Untuk memperbaiki angka stunting, tim kesehatan Puskesmas melakukan intervensi keberadaan stunting dan memvalidasi jumlah. Warga yang sebelumnya stunting dikeluarkan dari data apabila tidak berada di tempat.
Pelayanan stunting berlaku bagi seluruh warga yang berada di Nunukan tanpa melihat identitas kependudukan, bahkan sekalipun tidak memiliki Kartu Tanda Penduduk (KTP) tetap diberikan penanganan kesehatan.
“Banyak PMI deportasi bikin KTP di Nunukan, setelah KTP selesai mereka kembali ke Malaysia, padahal waktu di data mereka masuk kategori stunting,” terang Miskia.

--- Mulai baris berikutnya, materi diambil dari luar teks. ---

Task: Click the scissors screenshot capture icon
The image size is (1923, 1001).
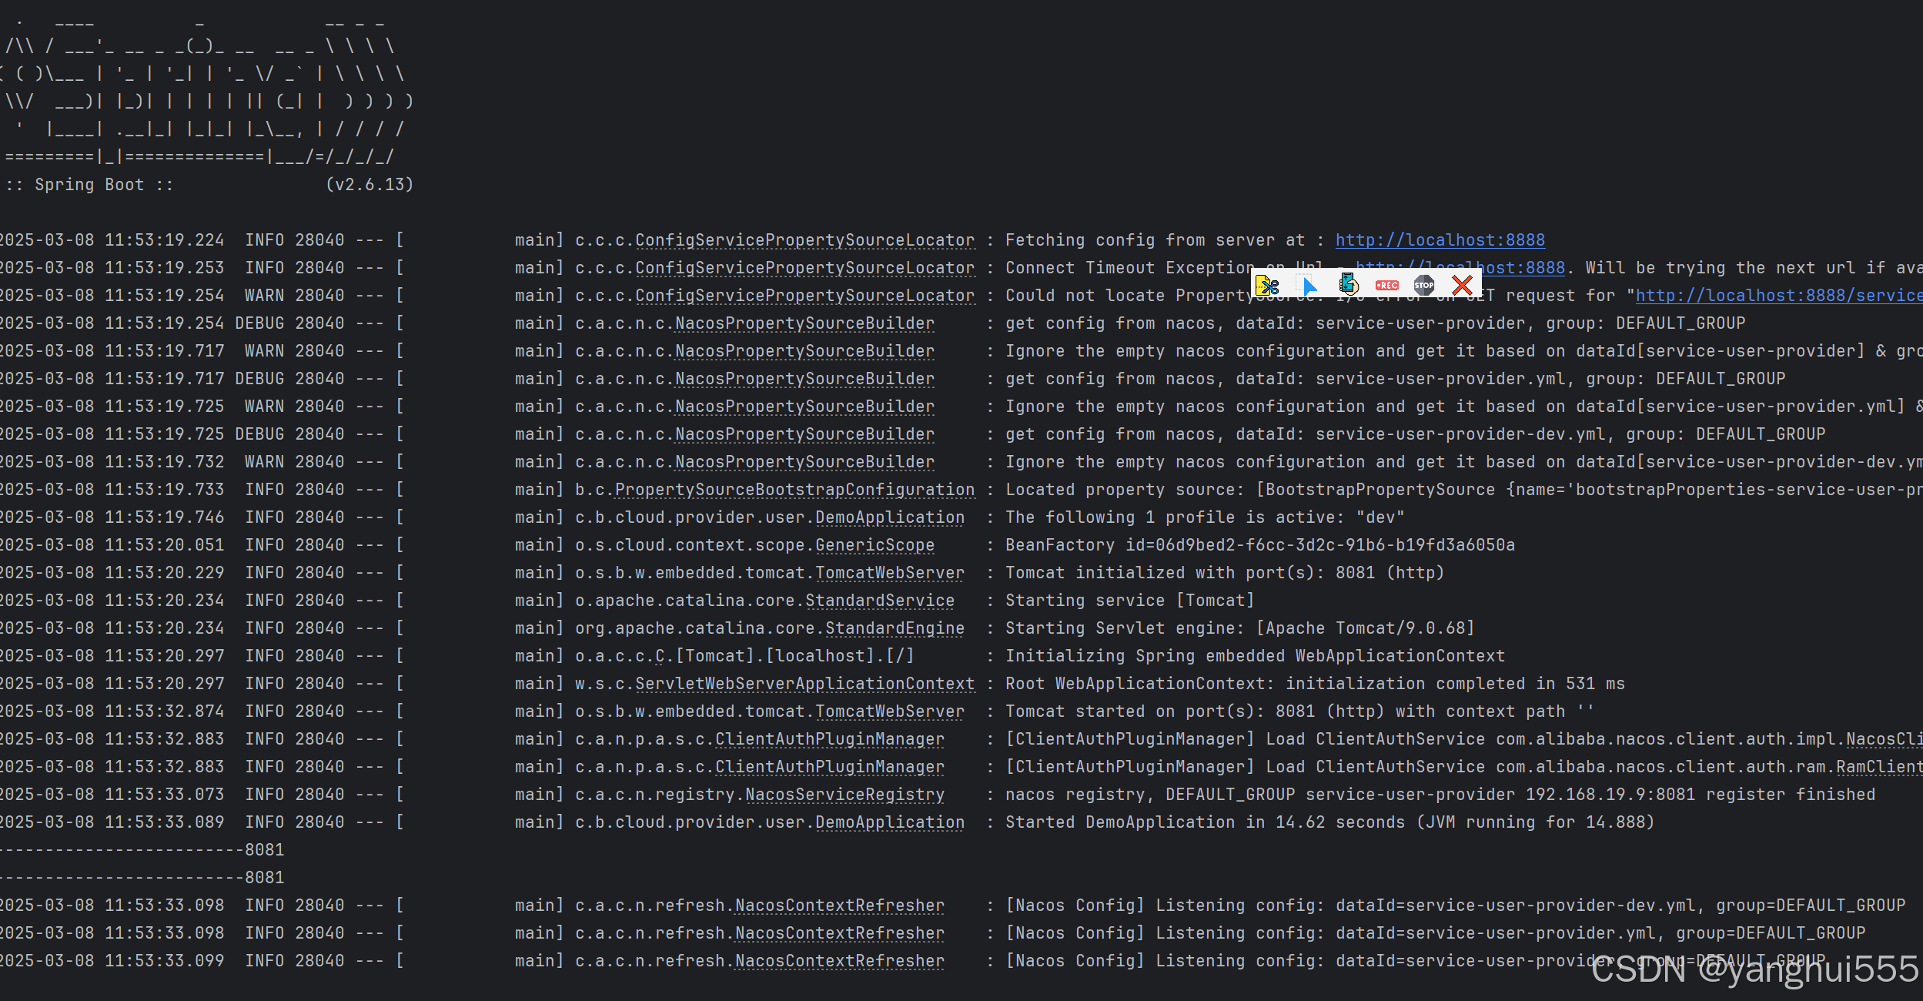Action: [x=1267, y=286]

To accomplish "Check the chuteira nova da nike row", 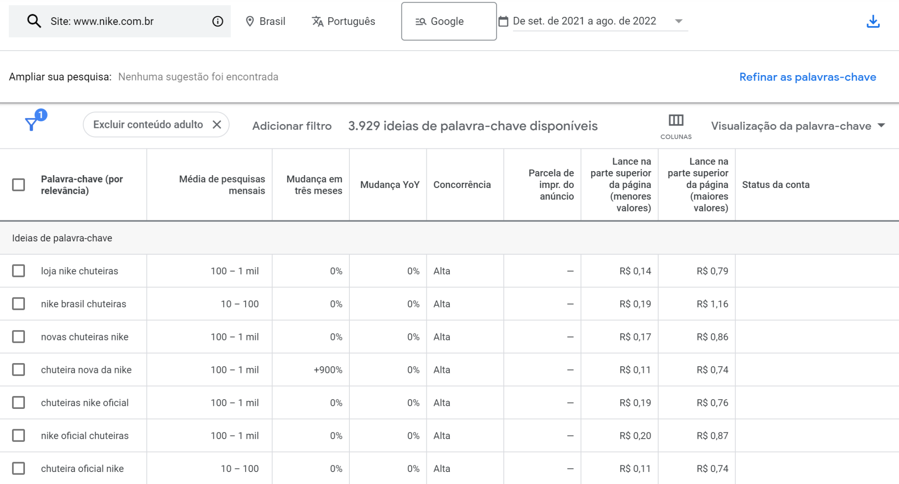I will click(x=18, y=369).
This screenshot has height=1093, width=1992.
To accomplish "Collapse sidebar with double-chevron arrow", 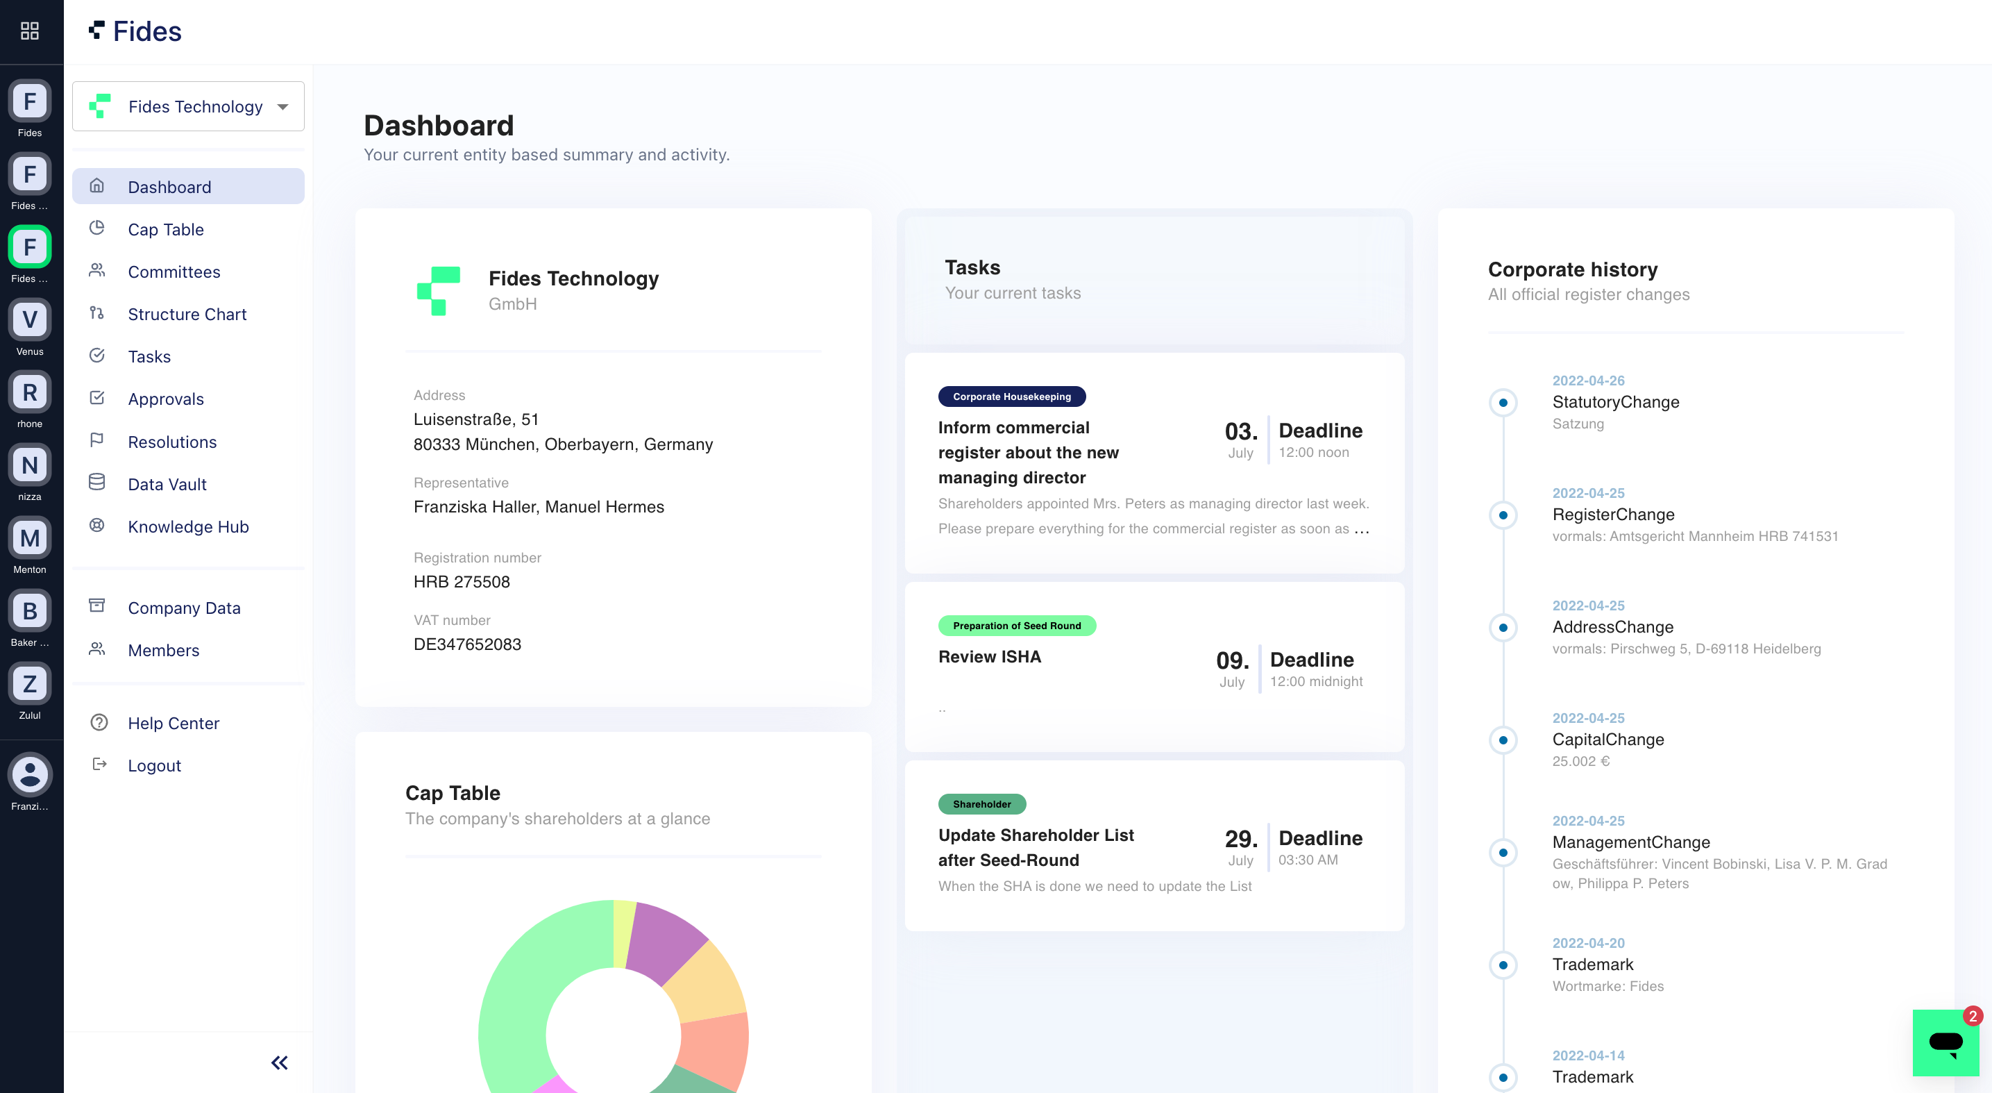I will (x=279, y=1062).
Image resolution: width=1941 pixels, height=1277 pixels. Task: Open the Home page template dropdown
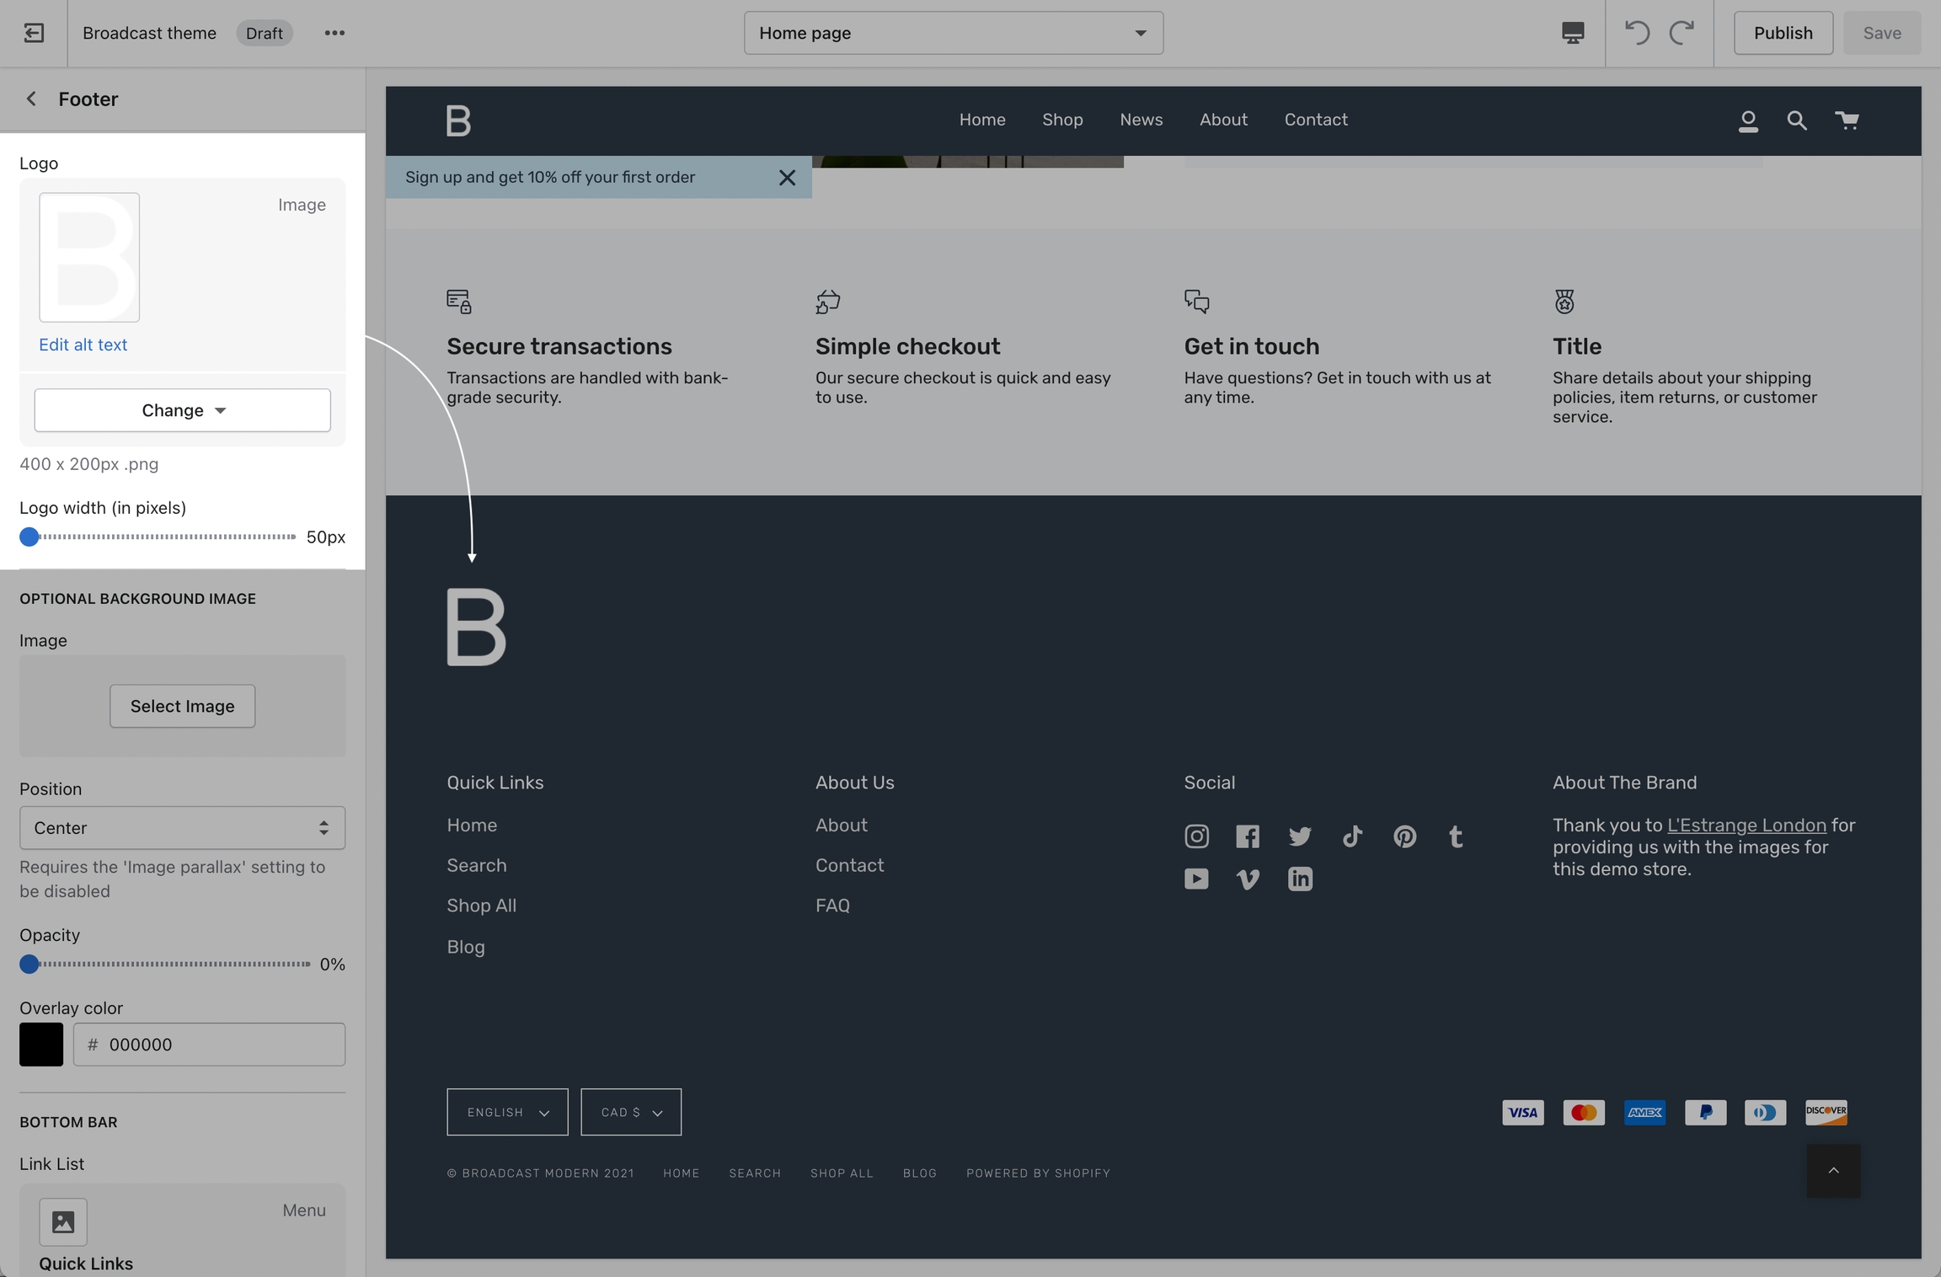click(953, 33)
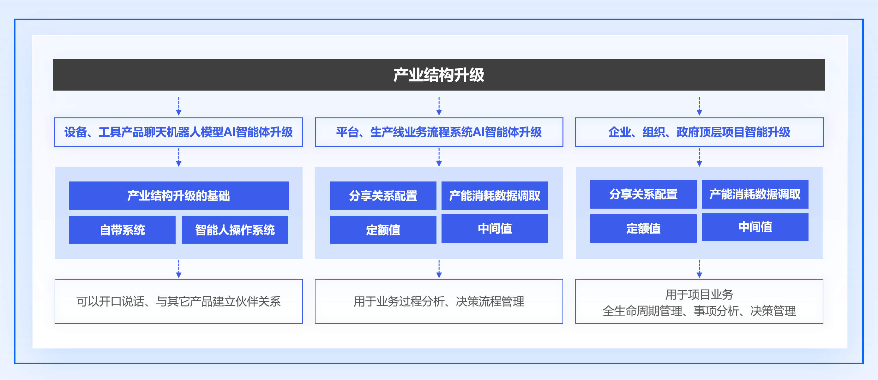Click the 用于项目业务全生命周期管理 text box
Image resolution: width=878 pixels, height=380 pixels.
[x=699, y=302]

Tidak hanya keluarga tidak mampu, stunting dapat menyerang siapa saja ketika pola hidupnya tidak sehat. Dari itu pemerintah Nunukan giat melakukan penyuluhan di lingkungan masyarakat.
Saat ini Pemerintah Nunukan fokus menangani balita-balita yang baru dilahirkan yang berisiko stunting. Sedangkan pada balita usia 2 tahun keatas terlanjur stunting tetap diberikan pendampingan pengobatan pada otaknya.
“Kalaupun balita itu sudah terlanjur stunting dengan tinggi dan berat badan dibawah standar, setidaknya perkembangan otaknya normal, makanya diberikan tambahan gizi” bebernya.